Are these scam messages SANRAL’s fault? Yes, because it could simply have said, from the beginning, “We will never send you an SMS demanding payment”. The banks learned that lesson back when lots of people still clicked links in phishing mails. Now people know not to click any links in phishing mails, because they were taught about the risks.
The former made the news when a feature on the e-Tag website allowed unregistered users’ bills to be publicly visible. At the time this didn’t seem like a huge security risk – our legal expert Paul Jacobson of webtechlaw pointed out that there was no information in the online bills that personally identified the drivers of those cars – but combined with scam text messages it could be quite dangerous
Knowledge is power, and in the
right wrong hands the knowledge of what you owe SANRAL could have been used in a scam SMS to tell you how much you owe.

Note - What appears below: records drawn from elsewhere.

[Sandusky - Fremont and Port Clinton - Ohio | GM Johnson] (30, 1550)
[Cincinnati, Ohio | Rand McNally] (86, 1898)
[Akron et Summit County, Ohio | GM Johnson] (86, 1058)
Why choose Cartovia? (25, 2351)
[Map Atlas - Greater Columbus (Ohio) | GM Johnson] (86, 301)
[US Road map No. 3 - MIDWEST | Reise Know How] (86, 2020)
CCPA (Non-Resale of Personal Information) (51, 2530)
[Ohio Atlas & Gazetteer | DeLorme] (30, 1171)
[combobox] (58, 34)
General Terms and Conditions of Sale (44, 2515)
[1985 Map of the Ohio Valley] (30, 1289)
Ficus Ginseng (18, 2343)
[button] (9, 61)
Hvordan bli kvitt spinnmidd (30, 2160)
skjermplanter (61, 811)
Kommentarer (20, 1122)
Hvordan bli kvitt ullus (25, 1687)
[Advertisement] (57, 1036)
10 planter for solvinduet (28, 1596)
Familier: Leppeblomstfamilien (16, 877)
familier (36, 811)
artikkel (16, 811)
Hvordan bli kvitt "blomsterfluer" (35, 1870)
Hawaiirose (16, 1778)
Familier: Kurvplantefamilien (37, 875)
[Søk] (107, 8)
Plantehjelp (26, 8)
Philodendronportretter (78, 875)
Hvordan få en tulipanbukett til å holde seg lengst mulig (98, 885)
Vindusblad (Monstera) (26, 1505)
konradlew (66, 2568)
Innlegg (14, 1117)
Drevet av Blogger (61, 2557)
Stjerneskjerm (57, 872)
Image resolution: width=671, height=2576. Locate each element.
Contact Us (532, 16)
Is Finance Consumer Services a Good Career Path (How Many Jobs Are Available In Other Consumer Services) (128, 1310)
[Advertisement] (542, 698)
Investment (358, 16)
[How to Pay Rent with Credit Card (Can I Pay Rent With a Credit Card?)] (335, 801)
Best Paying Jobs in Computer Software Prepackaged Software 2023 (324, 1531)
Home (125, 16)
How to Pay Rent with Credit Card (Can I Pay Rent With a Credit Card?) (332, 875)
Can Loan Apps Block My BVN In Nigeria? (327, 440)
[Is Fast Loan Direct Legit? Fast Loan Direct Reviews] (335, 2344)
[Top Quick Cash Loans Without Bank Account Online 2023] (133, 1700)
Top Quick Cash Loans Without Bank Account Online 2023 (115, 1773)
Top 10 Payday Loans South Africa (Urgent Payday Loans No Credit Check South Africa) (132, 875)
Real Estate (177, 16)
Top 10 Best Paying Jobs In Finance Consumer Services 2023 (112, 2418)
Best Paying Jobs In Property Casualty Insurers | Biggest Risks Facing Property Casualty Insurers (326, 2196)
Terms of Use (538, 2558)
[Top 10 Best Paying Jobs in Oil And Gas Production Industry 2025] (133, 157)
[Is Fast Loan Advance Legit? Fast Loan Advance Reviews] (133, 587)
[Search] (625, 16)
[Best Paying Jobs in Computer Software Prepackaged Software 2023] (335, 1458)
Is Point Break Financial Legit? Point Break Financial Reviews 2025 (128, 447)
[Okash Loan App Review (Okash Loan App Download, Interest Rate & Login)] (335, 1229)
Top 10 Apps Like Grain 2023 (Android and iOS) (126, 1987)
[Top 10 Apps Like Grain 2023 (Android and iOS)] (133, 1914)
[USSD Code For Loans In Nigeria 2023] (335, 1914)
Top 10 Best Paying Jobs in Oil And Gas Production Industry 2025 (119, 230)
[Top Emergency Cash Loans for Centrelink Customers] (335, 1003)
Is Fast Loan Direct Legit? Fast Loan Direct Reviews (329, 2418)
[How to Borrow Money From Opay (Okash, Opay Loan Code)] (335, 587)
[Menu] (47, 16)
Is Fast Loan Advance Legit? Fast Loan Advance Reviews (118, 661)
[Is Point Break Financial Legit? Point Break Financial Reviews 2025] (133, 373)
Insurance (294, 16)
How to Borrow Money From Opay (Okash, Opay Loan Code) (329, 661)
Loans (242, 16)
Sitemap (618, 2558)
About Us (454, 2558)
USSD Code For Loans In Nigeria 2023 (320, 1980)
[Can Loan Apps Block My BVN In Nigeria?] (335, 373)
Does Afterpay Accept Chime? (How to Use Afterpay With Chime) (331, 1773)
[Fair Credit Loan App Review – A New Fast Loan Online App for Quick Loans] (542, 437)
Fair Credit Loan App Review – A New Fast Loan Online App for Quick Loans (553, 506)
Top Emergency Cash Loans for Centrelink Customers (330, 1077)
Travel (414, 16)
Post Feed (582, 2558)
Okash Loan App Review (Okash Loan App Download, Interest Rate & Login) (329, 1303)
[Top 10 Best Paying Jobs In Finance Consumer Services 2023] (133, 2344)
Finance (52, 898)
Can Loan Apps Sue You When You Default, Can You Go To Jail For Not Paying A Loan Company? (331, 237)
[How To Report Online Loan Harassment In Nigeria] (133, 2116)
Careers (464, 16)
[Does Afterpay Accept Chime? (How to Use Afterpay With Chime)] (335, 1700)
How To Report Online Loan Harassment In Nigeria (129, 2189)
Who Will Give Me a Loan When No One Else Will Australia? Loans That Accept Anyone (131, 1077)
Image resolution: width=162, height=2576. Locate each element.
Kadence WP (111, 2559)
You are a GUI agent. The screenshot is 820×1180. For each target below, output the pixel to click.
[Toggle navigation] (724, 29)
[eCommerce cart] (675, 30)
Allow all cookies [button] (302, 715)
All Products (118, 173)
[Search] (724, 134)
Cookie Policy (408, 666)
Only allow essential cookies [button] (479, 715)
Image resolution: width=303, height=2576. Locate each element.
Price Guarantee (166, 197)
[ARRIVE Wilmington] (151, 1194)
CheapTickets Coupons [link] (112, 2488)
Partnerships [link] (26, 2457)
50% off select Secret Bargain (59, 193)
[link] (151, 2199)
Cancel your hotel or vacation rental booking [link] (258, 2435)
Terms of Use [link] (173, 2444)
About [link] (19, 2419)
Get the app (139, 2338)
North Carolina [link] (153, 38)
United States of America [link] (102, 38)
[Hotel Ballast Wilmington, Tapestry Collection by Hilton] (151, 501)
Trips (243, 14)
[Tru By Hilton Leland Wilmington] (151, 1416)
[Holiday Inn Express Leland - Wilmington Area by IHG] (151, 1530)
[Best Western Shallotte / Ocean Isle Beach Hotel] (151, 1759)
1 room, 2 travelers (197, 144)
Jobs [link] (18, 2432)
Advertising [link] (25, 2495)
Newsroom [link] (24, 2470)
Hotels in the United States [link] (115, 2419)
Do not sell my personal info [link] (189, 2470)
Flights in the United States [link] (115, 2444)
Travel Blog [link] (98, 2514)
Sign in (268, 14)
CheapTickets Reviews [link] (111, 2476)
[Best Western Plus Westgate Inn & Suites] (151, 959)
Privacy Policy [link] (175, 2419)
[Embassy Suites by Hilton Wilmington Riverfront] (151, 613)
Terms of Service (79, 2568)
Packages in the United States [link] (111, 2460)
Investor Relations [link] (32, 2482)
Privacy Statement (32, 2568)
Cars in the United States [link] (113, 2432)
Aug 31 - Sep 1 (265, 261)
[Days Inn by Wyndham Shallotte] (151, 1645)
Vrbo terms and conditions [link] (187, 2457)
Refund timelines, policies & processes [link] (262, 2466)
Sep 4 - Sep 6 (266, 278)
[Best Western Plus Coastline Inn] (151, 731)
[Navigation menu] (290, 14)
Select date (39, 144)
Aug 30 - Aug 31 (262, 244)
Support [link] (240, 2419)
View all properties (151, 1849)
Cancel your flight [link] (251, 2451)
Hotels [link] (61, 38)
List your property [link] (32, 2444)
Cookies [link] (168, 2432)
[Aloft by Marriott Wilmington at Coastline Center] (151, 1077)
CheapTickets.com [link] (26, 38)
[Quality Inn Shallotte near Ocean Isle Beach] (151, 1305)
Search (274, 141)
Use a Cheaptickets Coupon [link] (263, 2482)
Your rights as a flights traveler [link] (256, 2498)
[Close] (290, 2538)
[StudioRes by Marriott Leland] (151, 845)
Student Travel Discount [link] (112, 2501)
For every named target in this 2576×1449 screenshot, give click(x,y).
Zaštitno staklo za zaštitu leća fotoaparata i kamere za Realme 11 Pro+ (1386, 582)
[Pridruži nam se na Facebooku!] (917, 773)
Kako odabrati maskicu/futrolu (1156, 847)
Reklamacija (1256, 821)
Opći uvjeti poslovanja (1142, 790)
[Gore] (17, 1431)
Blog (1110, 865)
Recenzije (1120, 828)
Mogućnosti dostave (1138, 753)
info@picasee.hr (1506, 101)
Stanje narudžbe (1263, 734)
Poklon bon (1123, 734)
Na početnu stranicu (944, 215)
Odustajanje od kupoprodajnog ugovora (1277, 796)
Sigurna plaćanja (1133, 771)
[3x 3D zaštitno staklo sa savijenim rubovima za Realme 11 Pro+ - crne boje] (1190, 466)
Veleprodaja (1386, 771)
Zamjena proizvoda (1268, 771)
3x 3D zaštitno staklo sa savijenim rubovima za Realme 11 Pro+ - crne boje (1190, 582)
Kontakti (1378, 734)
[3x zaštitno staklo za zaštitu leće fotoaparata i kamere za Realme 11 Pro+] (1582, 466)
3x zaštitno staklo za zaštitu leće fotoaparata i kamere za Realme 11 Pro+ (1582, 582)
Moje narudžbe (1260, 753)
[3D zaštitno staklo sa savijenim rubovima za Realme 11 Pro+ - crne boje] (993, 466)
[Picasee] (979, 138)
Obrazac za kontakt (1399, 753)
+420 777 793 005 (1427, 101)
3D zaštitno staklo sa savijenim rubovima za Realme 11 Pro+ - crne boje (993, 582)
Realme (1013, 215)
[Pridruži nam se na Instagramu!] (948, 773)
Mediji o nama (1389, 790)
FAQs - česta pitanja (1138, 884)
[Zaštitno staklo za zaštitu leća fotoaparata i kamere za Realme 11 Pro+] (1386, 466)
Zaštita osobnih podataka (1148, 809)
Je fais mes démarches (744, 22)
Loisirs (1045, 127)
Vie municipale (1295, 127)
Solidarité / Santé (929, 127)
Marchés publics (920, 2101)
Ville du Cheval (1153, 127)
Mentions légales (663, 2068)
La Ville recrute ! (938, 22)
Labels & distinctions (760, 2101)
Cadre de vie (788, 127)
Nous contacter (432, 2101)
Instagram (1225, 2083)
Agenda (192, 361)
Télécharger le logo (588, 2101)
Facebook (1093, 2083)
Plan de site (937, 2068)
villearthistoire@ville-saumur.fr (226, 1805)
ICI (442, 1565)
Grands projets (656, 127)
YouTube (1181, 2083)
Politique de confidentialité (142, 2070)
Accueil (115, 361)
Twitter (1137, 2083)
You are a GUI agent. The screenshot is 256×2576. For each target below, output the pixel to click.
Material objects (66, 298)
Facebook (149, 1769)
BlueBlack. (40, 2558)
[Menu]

That same SMS could’ve then had a convenient link that takes you to a payment portal, where a ne’er-do-well cyber scumbag is just waiting for you to enter your credit card details before he laughs his way to Russia. Or whichever country has laws that can be exploited to this effect.
With enough personal information a very complex attack can be orchestrated. The more detail a scammer has, the more convincing their phishing attempts. Just ask the guys over at Financial Times – and we’re pretty sure they don’t need to raise their IQs.
Then there is the SANRAL billing system, which was the subject of our research in December. We speculated, with a degree of certainty, that the reason SANRAL wants everybody to have e-Tags is because its ANPR cameras aren’t 100% accurate. The cameras don’t always detect when a non-tagged car drives under a gantry, but an e-Tag will always be detected. The billing controversy continues with reports that people are being billed despite not even entering the Gauteng province. This isn’t a fault with the cameras, but does show up a weakness in the automated billing system – and it’s something that chips away at the very little trust people have in the system.
Ultimately, with the reputation SANRAL has, Vusi Mona should not be belittling people who fall for phishing scams or downplaying the situation. As a growing technology economy, with more people connecting to the internet every day, South Africa has become one of the leading markets for phishing scams. It’s a very real threat that nobody is immune to – regardless of how smart they are – and as a partner of the government it should be working with the people rather than calling them names.